11-05-2013, 04:56 PM
(11-04-2013, 10:52 AM)Gemini Wolf Wrote:(11-04-2013, 07:44 AM)Parsons Wrote: 1) This experience is extremely harsh compared to what I am used to. The catalyst on this planet at this timing is almost unbearable.
I couldn't agree more. I've been insane, and it was practically unbearable. I even got arrested and spent 3 weeks in jail because of my insanity. I should have been in a mental hospital. Instead, I saw ghosts and heard big bangs, and my food kept changing it's flavor while I was eating it. When I was insane I thought I was doing God's work. All that work for a God that doesn't really exist, at least not in the Christian sense.
My catalyst nowadays is work, and putting up with another that I live with. Also the court date coming up in December. I don't know how it will go.
I really hope everything will go well for you.
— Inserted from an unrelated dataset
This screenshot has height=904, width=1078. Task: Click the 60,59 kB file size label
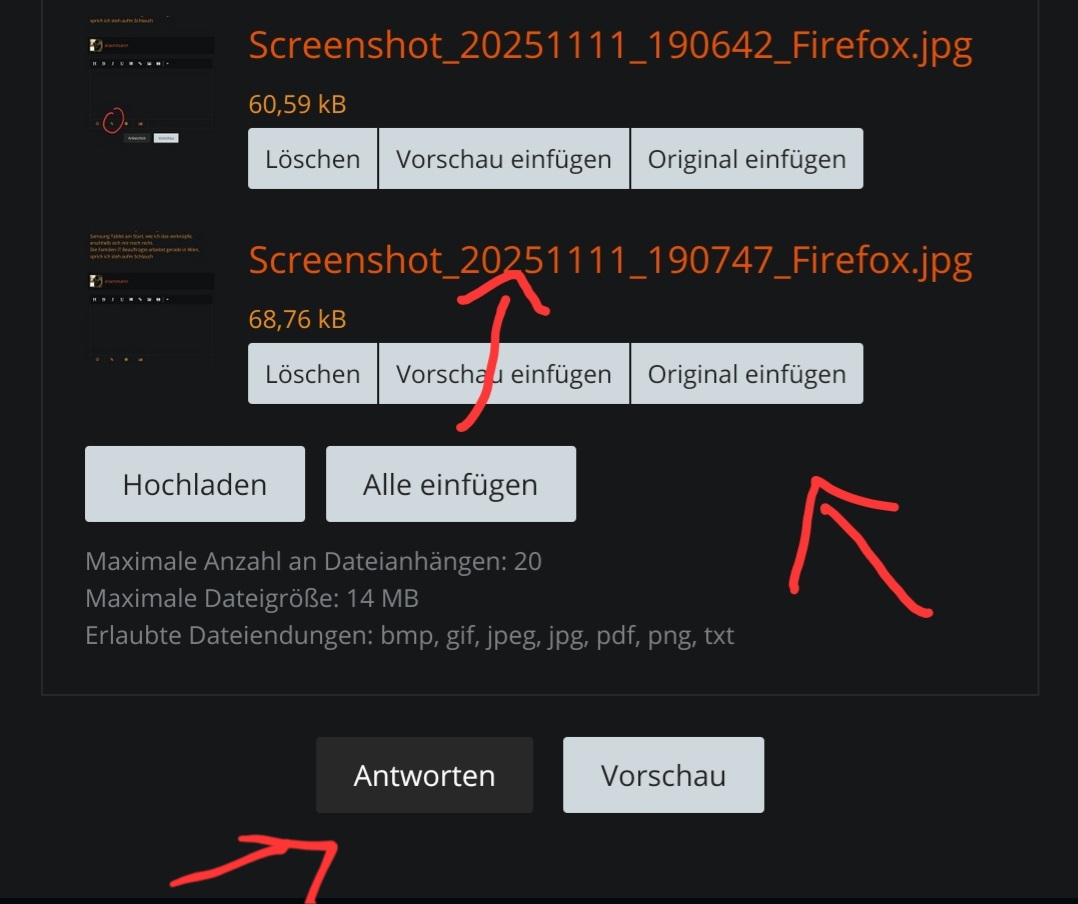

(11-04-2013, 03:07 PM)Marc Wrote: I went through a period quite similar and what brought me to a place of grounding was understanding that illusion is real. All is illusion and all is real. When I have a dream I really experience it and thus it is real. For a greater explanation see: http://www.bring4th.org/forums/showthrea...n+delusion post #9
Such a nice way to describe it. I keep reminding myself that the whole of this illusion is real, too, it helps me ground myself and not forget that I'm here for a reason and that this all is not the nonsense that my skewed perception of reality makes me think it is. This is one of the reasons that I don't relate to Buddhism as much as I used to; I agree that there is no self and the world is an illusion, but it's a necessary illusion.